When using mutual TLS (mTLS), the client authenticates the server by checking whether the server’s certificate is signed with a trusted CA certificate, i.e. a certificate that exists in its trust store. And vice versa, the server authenticates the client by checking the client’s certificate against its truststore. Both authentications are done at TLS level. Mutual TLS thus requires truststores and keystores on both the client and server side. One-way TLS only requires a keystore on the server side, and a truststore on the client side. So one-way TLS requires a simpler client setup, because it does not need a client specific keystore. But how does authentication work with own-way TLS. Specifically, how does one protect againts a man-in-the-middle attack?
Flow of one-way TLS session setup
TLS handshaking in a nutshell
Client gets a signed certificate from the server. The CA signature on it authenticates the server for the client, just as with mTLS.
Client generates a secret session key and encrypts it with Public key from the server.
Server receives the encrypted key and decrypts it with its Private key.
The client and the server can now safely send each other messages by using the session key and symmetric encryption. So the client now has a secure session, aka. secure channel, with the server.
NB. A man-in-the-middle can intercept the encrypted message from the client. However, he cannot decrypt it to get the session key. So he cannot read nor modify any of the messages.
Client sends its credentials (eg. username/password) to the server.
Server side application verifies those credentials.
Server application has now successfully authenticated the client.
NB. This authentication is done at application level.
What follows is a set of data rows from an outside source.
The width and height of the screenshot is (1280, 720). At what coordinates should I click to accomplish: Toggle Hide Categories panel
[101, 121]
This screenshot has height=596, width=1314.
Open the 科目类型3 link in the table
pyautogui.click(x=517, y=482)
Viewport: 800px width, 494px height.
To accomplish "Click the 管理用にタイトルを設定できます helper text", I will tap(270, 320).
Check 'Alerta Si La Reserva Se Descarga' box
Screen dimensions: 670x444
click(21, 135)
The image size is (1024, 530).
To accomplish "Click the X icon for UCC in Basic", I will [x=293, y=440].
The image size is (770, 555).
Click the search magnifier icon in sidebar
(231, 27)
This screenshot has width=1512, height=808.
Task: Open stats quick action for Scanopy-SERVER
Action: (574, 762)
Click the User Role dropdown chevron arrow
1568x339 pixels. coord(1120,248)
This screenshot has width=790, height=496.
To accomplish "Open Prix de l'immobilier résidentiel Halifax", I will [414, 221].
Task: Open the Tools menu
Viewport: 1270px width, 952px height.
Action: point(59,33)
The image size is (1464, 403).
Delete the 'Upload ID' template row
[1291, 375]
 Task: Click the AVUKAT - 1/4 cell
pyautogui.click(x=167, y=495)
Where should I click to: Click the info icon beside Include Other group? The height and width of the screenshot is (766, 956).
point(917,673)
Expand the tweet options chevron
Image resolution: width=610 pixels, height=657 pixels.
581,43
Initial credentials exchange
For this to work the client and server both must know the client’s credentials. The initial exchange of credentials between client and server is usually done through a second secure channel, or through an activation email. In the latter case the user on the client side sets up a session with the server and creates his/her credentials on the server. Usually the user’s email address is the username, but in any case the email address is part of the user profile. The server then sends a challenge in the form of an activation email to the client to check whether the user has actual access to that email address. This is however not very safe, since email is generally send over the internet as plain text. So a man-in-the-middle that can intercept the emails to a user can steal his/her identity. One has to trust that the email servers on the internet are difficult to crack and difficult to tap.